States may also enact laws permitting interstate merger transactions and
interstate de novo branching before June 1, 1997. On April 17, 1996, New
Jersey enacted legislation to opt-in with respect to earlier interstate
banking and branching and the entry into New Jersey of foreign country banks.
New Jersey did not authorize de novo branching into the state. In contrast
to interstate acquisitions and mergers, the Interstate Banking Act
permits acquisition of less than all of the branches of an insured bank only
of the state's laws permit it. Unless expressly determined to be pre-empted,
state laws regarding community reinvestment, consumer protection
(including applicable usury ceilings), fair lending, and
establishment of intrastate branches apply to local branches of interstate
organizations to the same extent they apply to a branch of a domestic state
bank. In evaluating applications, Federal banking agencies must consider CRA
performance in each state in which an acquiring institution maintains branches,
15
as well as applicable State community reinvestment laws. Bank management
anticipates that the Interstate Banking Act will increase competitive pressures
in the Bank's market by permitting entry of additional competitors.
Other Laws and Regulations
The Company and the Bank are subject to a variety of laws and
regulations which are not limited to banking organizations. In lending to
commercial and consumer borrowers, and in owning and operating its own property,
the Bank is subject to regulations and risks under state and Federal
environmental laws.
Compliance
While the expense of compliance is increasing and has an adverse
effect on the net income on all regulated institutions such as the Bank,
management believes the Company and the Bank are in compliance with
applicable laws and regulations in all material respects.
Legislation and Regulatory Changes
Legislation and regulations may be enacted which increase the cost of
doing business, limiting or expanding permissible activities or affecting the
competitive balance between banks and other financial services providers.
Proposals to change the laws and regulations governing the operations and
taxation of banks, bank holding companies, and other financial institutions are
frequently made in Congress and before various bank regulatory agencies. No
prediction can be made as to the likelihood of any major changes or the impact
such changes might have on the Company and the Bank.

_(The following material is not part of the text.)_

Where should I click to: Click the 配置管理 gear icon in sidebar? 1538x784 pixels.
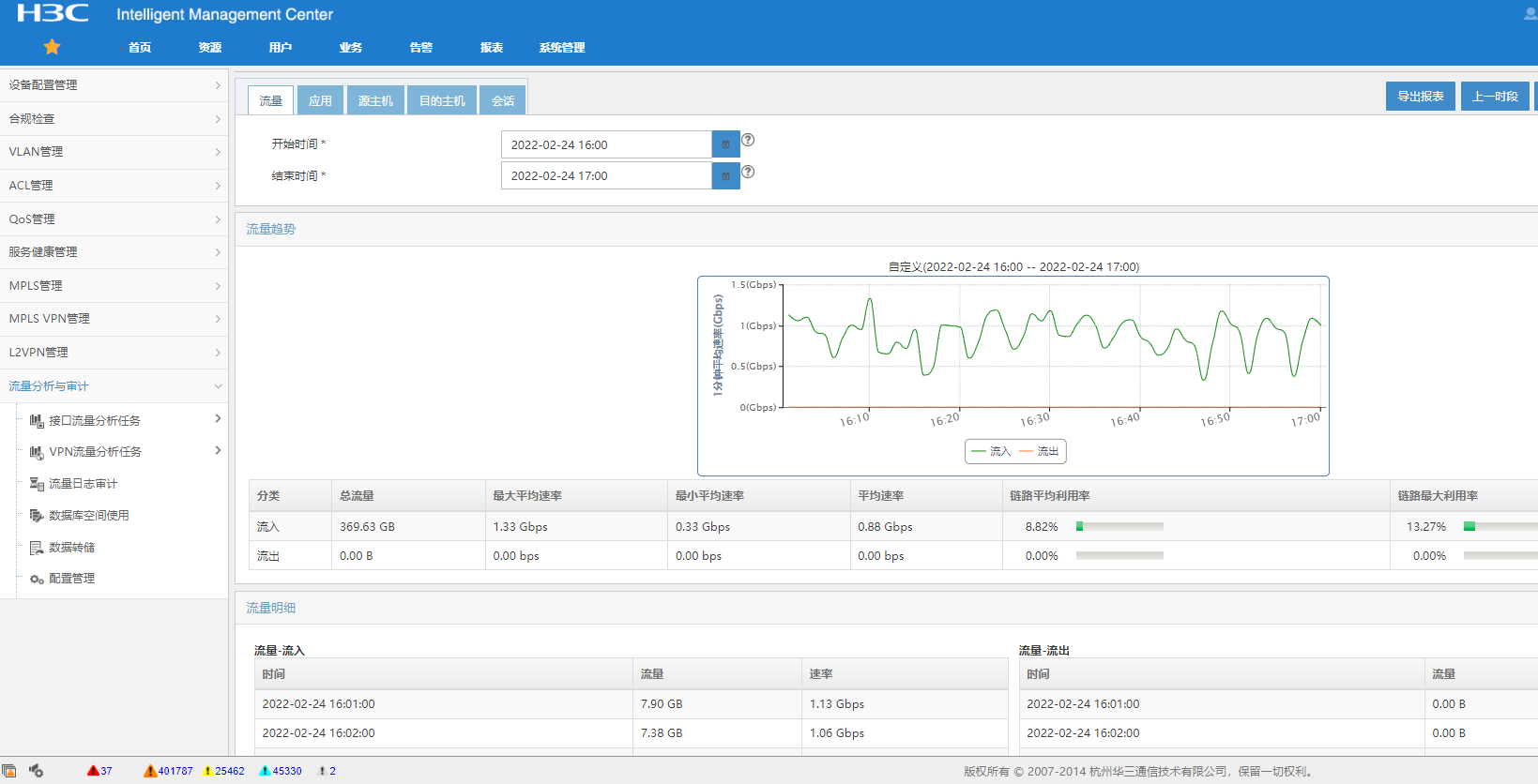(x=37, y=580)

Effect of Government Monetary Policies
The earnings of the Company are and will be affected by domestic
economic conditions and the monetary and fiscal policies of the United States
government and its agencies. The FRB has had, and will likely continue to have,
an important impact on the operating results of commercial banks through its
power to implement national monetary policy in order, among other things, to
curb inflation or combat a recession. The FRB has a major effect upon the
levels of bank loans, investments and deposits through its open market
operations in United States government securities and through its regulation
of, among other things, the discount rate on borrowings of member banks
and the reserve requirements against member banks' deposits. It is not
possible to predict the nature and impact of future changes in monetary and
fiscal policies.
16
Competition
The Bank is subject to vigorous competition in all aspects of its
business from other financial institutions such as commercial banks, savings
banks, savings and loan associations, credit unions, insurance companies and
finance and mortgage companies. Within the direct market area of the Bank there
are a significant number of offices of competing financial institutions. The
Bank competes in its market area with a number of larger commercial banks that
have substantially greater resources, higher lending limits, larger branch
systems and provide a wider array of banking services. Money market funds also
actively compete with banks for deposits. Savings banks, savings and loan
associations and credit unions also actively compete for deposits and for
various types of loans. In its lending business, the Bank is subject to
increasing competition from consumer finance companies and mortgage companies,
which are not subject to the same kind of regulatory restrictions as banks. The
effect of liberalized branching and acquisition laws, especially after the
Financial Institutions Reform, Recovery and Enforcement Act of 1989, has been to
lower barriers to entry into the banking business and increase competition for
banking business, as well as to increase both competition for and opportunities
to acquire other financial institutions. The Company anticipates that the
Interstate Banking Act will increase competitive pressures in the Bank's market
by permitting entry of additional competitors. Financial institutions compete
generally on the basis of rates and service. Financial institutions are
intensely competitive in the interest rates they offer, especially for time
deposits. In addition, finance companies, which are not subject to the same
regulation as banks, are becoming increasingly significant competitors because
they can often offer lower loan rates than banks. Finally, a number of the
Bank's competitors provide a wider array of services (such as trust and
international services, which the Bank does not provide) and, by virtue of
their greater financial resources, have higher lending limits and larger
branch systems.
Employees
At December 31, 1996, the Company employed 160 full-time employees and
11 part-time employees.
17
Distribution of Assets, Liabilities and Stockholders' Equity;
Interest Rates and Interest Differential
Statistical disclosure information regarding the distribution of assets,
liabilities and stockholders' equity, interest rates and interest differential
is included in the Management's Discussion and Analysis of Consolidated
Financial Condition and Results of Operations, which is incorporated by
reference to the Company's Annual Report to Stockholders (see Part II, Item 6
below).
Investment Portfolio
Statistical disclosure information regarding securities is included in the
Management's Discussion and Analysis of Consolidated Financial Condition and
Results of Operations, which is incorporated by reference to the Company's
Annual Report to Stockholders. Additional disclosure information follows.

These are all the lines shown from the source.